Single by Helix

from the album Walkin' the Razor's Edge
- B-side: "You Keep Me Rockin'"
- Released: 1984
- Recorded: 1984
- Genre: Hard rock; heavy metal; glam metal;
- Length: 2:54
- Label: Capitol (CL339)
- Songwriter: Bob Halligan, Jr.
- Producers: Helix and Rodney Mills

Helix singles chronology
| "Heavy Metal Love" (1983) | "Rock You" (1984) | "Gimme Gimme Good Lovin'" (1984) |

= Rock You =

1984 single by Bob Halligan, Jr.

"Rock You" is a hard rock song written by Bob Halligan, Jr., and the first track from Helix's 1984 album Walkin' the Razor's Edge. It is best known for its call and response refrain of "Gimme an R, O, C, K." It peaked at number 27 on the RPM Pop Chart in Canada, although it received much higher levels of play on Canadian rock radio stations, but no national rock track chart exists for Canada for this time period.

==Helix versions==
Songwriter Bob Halligan offered the band "Rock You" while they were looking for extra material for Walkin' the Razor's Edge in 1984. "Rock You" was road tested in concert, played for the first time at the Alrosa Villa in Columbus, Ohio. Helix vocalist Brian Vollmer claims that he wrote a new verse for the song but was denied a co-writing credit. The track was produced by the band with Rodney Mills, who was brought in due to his earlier mixing work with 38 Special.

A brand new acoustic studio version was recorded and released in 2010 on the band's Smash Hits...Unplugged! CD. This version was produced by Aaron Murray, Sean Kelly and Vollmer.

The chorus of "Rock You" has lent itself to Vollmer's autobiography, Gimme An R!, as well as many Helix T-shirts and merchandise.

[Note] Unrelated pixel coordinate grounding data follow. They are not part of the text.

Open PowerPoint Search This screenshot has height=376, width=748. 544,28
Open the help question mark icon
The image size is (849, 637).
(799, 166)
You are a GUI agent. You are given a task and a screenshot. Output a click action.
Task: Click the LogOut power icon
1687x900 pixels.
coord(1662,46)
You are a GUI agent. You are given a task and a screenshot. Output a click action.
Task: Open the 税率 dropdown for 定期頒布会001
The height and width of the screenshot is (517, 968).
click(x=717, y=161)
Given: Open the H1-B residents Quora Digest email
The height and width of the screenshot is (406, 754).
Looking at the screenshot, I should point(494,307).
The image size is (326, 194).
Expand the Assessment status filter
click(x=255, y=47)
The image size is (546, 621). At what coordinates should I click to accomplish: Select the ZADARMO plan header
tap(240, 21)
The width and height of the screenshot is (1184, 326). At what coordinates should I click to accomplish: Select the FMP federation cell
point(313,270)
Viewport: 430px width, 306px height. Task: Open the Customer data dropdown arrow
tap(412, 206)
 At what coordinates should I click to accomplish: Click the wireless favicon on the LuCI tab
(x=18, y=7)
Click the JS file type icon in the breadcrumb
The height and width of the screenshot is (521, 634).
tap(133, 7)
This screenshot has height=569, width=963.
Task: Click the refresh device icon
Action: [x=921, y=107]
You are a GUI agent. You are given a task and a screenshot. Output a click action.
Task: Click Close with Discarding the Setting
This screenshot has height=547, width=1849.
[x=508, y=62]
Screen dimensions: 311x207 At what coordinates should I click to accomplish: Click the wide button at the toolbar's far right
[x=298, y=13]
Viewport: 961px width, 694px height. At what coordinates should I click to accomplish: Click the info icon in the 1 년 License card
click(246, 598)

===Labatt's Blue version===
Prior to the album or the single's release, Helix struck a deal with the Labatt Brewing Company to use the music with new lyrics for a beer commercial. A clip of that version can be heard on the DVD 30 Years Of Helix: No Rest For The Wicked.

===Music video===
The music video for "Rock You", filmed in a quarry in Toronto, Ontario, is perhaps best known for the image of guitar player Brent Doerner emerging from the water to play his guitar solo. The video is available on the Helix DVD S.E.X. Rated. The uncensored version of the video was banned from MTV for nudity.

===Live versions===
Four live versions of "Rock You" have been officially released by the band. A contemporary live recording was released on the promotional EP Live At The Marquee, and the 2009 Rock Candy reissue of Walkin' the Razor's Edge. A 1991 recording appeared on 1998's half-ALIVE. It was filmed in 2004 for the live DVD 30th Anniversary Concert, and another live version was released on iTunes from the 2005 Sweden Rock Festival.

===In popular culture===
On the Canadian television program Trailer Park Boys, "Rock You" was the subject of discussion among the main characters. This was based on the call-and-response chorus of the song, "Gimme an R, O, C, K," where the crowd responds with each letter. You can find the discussion here on Wikiquote. On the DVD of Season 3, there is a deleted scene featuring Brian Vollmer and the Trailer Park Boys, using the "Gimme an R" lyric in another joke. In the spin-off series Trailer Park Boys: The Animated Series, this song is referenced multiple times, and played shortly in the season one finale.

===Personnel===
- Brian Vollmer - lead vocals
- Brent "The Doctor" Doerner - guitars, vocals
- Paul Hackman - guitars, vocals
- Daryl Gray - bass guitar, vocals
- Greg "Fritz" Hinz - drums

===Charts===

| Chart (1984) | Peak position |
|---|---|
| Canada Top Singles (RPM) | 27 |

==Sum 41 version==

Sum 41 covered this Helix song for the soundtrack to the movie FUBAR. The soundtrack featured classic Canadian rock songs covered by current Canadian rock artists.

===Personnel===
- Steve Jocz - Vocals
- Jason "Cone" McCaslin - Bass
- Dave "Brownsound" Baksh - Guitar
- Deryck Whibley - Drums

===Helix/Sum 41 controversy===
After Sum 41's version of "Rock You" was released, Brian Vollmer and Glen "Archie" Gamble were to meet Sum 41 at a FUBAR promotional event, only to find the Sum 41 members uninterested in meeting or talking to them. Later that day on a television broadcast, Sum 41 stated that Helix were "rock gods" and claimed to be fans. This snubbing caused Vollmer to refer to them as "Scum 41" on occasion.